40 Photos of Anne Baxter in the 1950s

Anne Baxter (May 7, 1923 – December 12, 1985) was an American actress, star of Hollywood films, Broadway productions, and television series. She won an Academy Award, a Golden Globe, and seven Photoplay Awards, and was nominated for an Emmy and two Laurel Awards.

The 1950s marked a pivotal era for Baxter. She successfully transitioned from the youthful roles of the 1940s, which culminated in an Oscar for The Razor’s Edge (1946), into a versatile leading lady capable of playing both sophisticated schemers and historical icons.

Baxter began the decade with what remains her most famous role: Eve Harrington in All About Eve (1950). Playing opposite Bette Davis, Baxter delivered a masterclass in subtlety. She portrayed Eve as an ostensibly “mousy” fan who systematically dismantles the life of a Broadway star. The role earned her an Academy Award nomination for Best Actress. It redefined her screen persona from the “girl next door” to a formidable, often calculating, intellectual presence.

Throughout the mid-1950s, Baxter resisted being typecast, moving between film noir, Westerns, and massive Technicolor spectacles. In 1953, she starred in Alfred Hitchcock’s I Confess. Playing a woman caught in a blackmail plot involving a priest (Montgomery Clift), she showcased her ability to handle the psychological tension characteristic of the genre.
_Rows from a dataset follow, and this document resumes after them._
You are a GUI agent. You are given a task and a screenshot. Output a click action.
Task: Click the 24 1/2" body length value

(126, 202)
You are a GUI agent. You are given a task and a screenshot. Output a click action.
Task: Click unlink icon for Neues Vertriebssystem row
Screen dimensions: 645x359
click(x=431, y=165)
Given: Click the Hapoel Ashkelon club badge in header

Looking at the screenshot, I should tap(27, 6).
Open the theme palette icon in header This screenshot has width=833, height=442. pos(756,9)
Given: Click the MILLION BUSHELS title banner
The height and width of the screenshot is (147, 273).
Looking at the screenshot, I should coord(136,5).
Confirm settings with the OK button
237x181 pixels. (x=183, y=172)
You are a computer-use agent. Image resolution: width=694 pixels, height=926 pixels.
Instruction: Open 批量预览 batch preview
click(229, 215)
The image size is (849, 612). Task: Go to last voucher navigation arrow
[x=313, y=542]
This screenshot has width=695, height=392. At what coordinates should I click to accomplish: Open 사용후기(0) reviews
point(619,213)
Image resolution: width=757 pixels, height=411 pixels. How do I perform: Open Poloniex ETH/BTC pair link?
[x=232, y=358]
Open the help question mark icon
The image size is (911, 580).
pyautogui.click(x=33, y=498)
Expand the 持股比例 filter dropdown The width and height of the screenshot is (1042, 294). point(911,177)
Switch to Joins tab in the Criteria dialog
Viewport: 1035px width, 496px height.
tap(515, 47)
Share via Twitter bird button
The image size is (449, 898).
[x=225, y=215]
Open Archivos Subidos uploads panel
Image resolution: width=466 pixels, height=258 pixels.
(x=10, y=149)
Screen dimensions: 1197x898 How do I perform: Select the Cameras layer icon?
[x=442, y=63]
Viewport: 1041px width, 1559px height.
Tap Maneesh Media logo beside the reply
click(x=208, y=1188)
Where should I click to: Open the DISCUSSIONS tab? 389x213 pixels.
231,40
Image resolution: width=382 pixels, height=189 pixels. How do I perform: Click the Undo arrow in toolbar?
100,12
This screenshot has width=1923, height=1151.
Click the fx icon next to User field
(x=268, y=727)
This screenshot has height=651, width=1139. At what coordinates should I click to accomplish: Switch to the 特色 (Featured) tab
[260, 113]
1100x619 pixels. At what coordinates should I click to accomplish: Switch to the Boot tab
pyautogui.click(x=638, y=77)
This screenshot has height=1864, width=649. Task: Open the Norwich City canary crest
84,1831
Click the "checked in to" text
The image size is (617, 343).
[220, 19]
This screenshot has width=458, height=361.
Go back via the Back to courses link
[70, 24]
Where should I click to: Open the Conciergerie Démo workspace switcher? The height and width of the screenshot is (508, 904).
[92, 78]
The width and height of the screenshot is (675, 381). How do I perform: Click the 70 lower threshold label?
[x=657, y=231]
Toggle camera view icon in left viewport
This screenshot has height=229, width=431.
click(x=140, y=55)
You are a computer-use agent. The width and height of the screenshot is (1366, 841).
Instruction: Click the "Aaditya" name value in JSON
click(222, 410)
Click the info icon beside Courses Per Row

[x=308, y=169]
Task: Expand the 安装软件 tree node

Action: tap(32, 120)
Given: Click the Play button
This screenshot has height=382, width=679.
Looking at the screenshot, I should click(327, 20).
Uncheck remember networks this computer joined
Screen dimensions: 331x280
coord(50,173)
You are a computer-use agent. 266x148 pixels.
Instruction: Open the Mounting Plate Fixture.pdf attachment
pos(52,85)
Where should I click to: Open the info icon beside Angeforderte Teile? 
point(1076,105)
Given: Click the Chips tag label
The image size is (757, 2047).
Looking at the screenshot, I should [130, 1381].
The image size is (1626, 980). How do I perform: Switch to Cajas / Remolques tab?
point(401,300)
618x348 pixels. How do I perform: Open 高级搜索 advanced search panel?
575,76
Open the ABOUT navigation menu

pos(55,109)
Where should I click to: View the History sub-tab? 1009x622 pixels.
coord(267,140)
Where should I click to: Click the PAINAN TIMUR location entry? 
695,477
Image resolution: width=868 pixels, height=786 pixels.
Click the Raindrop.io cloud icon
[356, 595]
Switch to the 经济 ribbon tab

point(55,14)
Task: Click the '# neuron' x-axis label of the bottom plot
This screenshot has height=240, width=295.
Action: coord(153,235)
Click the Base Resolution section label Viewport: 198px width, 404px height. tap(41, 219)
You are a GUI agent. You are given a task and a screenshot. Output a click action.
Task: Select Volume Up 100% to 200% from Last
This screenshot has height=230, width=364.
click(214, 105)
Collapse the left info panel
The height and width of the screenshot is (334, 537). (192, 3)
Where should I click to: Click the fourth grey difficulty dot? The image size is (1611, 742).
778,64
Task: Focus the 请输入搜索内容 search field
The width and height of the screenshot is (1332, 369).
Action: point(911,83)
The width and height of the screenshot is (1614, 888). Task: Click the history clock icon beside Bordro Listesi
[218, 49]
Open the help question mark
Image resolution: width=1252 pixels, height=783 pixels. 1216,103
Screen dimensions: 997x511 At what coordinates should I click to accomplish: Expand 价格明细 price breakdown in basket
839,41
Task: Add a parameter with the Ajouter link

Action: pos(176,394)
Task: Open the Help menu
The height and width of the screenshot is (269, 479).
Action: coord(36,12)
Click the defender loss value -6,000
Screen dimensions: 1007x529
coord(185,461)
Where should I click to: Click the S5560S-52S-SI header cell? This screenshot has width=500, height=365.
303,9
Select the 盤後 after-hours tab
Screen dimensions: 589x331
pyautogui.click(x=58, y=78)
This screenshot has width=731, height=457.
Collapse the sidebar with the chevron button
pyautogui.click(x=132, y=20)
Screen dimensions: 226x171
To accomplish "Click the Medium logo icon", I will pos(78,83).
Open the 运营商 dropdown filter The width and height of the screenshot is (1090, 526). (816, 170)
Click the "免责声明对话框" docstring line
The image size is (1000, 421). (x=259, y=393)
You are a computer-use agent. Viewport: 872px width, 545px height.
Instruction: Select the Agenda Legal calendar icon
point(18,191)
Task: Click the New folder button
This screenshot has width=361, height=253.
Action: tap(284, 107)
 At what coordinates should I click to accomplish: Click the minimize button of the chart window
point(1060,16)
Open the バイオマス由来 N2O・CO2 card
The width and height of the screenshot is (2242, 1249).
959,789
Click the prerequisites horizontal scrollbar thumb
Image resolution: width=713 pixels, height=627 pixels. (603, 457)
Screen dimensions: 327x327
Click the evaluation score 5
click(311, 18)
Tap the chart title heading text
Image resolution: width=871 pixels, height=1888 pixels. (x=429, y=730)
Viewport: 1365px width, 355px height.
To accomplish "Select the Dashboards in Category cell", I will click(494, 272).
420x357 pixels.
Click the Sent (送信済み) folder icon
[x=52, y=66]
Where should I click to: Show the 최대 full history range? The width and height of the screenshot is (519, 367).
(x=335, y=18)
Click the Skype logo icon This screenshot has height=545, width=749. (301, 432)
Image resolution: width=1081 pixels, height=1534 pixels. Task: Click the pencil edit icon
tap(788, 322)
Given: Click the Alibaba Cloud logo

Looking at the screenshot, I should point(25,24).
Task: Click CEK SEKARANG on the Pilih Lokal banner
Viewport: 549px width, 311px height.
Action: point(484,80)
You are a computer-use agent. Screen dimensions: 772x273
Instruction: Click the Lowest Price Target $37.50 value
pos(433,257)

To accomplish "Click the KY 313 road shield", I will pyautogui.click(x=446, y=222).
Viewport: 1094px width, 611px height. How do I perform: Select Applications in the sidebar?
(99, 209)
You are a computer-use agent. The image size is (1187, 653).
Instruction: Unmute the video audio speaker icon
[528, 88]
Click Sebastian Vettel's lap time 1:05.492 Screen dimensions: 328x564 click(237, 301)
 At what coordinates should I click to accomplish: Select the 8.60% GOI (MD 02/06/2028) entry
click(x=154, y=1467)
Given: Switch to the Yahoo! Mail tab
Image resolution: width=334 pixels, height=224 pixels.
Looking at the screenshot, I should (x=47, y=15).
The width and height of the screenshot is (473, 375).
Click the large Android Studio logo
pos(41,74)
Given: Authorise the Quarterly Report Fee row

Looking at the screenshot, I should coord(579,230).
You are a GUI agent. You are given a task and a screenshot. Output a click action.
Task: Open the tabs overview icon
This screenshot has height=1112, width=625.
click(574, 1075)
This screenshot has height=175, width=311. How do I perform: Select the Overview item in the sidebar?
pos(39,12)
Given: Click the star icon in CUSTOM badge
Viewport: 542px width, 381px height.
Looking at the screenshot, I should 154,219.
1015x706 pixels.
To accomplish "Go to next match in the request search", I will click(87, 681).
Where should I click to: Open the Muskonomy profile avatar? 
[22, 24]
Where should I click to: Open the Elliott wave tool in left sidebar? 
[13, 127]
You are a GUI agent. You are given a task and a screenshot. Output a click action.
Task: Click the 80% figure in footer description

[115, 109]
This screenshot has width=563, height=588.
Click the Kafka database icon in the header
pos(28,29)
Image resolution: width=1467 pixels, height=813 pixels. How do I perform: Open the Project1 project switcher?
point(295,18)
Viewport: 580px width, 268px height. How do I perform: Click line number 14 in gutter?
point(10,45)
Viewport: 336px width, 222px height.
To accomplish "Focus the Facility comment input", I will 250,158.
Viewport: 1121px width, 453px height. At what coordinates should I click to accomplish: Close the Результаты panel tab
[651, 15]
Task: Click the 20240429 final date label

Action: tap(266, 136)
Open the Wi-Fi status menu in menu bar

Her most visually iconic 1950s role was Nefretiri in Cecil B. DeMille’s The Ten Commandments (1956). Dressed in elaborate, vibrant costumes, Baxter brought a campy, high-drama energy to the role that contrasted sharply with her more grounded contemporary work. Her delivery of lines like “Moses, Moses, Moses!” became a permanent fixture in Hollywood pop-culture history.

By the late 1950s, Baxter began to distance herself from the Hollywood “rat race.” In 1960, she married Randolph Galt and famously moved to a remote cattle station in the Australian Outback. This move effectively ended her period as a constant Hollywood headliner, though she would later detail this “pioneer” experience in her acclaimed memoir, Intermission. In the 1950s, however, she remained one of the industry's most technically proficient and hardworking stars, bridging the gap between the prestige of the 1940s and the evolving spectacle of the 1960s.